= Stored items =
***

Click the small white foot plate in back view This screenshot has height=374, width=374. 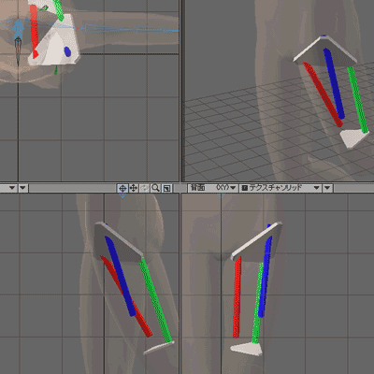coord(246,349)
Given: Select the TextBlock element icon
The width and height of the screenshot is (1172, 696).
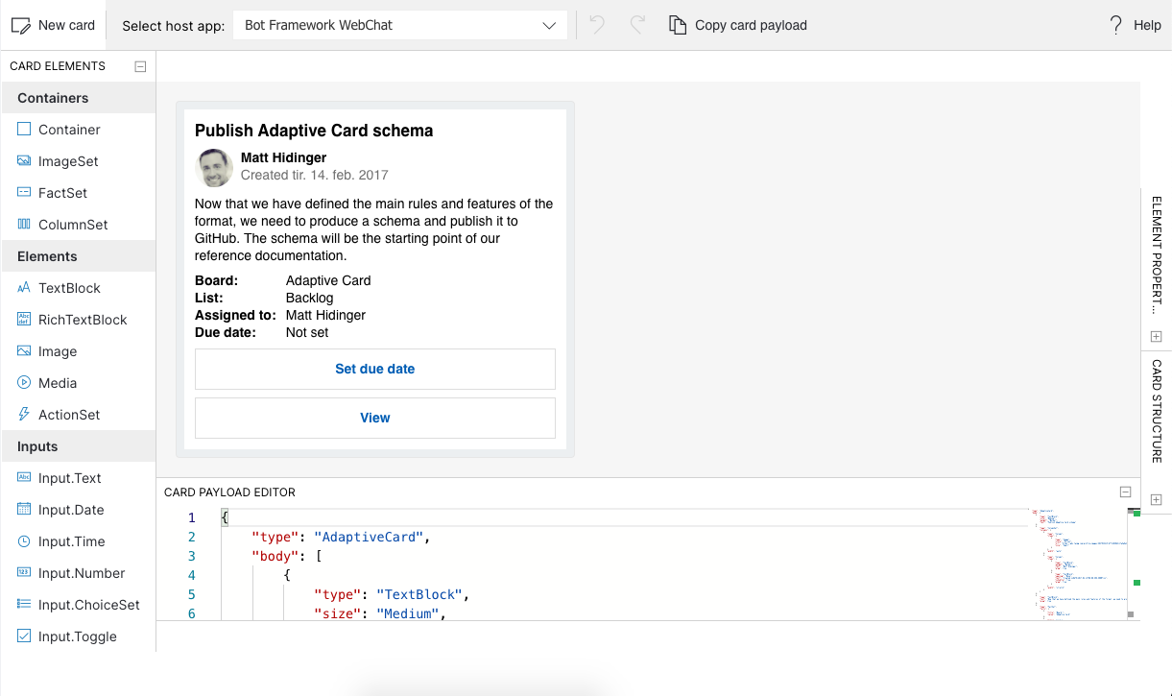Looking at the screenshot, I should point(26,287).
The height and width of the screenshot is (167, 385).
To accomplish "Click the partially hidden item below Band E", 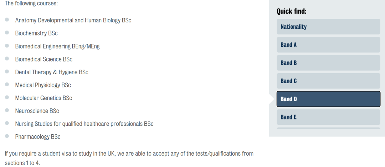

***

= SET EXERCISE =
Starting at the line that has "The height and" and continuing through the end of the records, change "partially hidden" to "half-hidden" and leave everything else unchanged. Omit the pictures from your answer.

= EXERCISE ANSWER =
The height and width of the screenshot is (167, 385).
To accomplish "Click the half-hidden item below Band E", 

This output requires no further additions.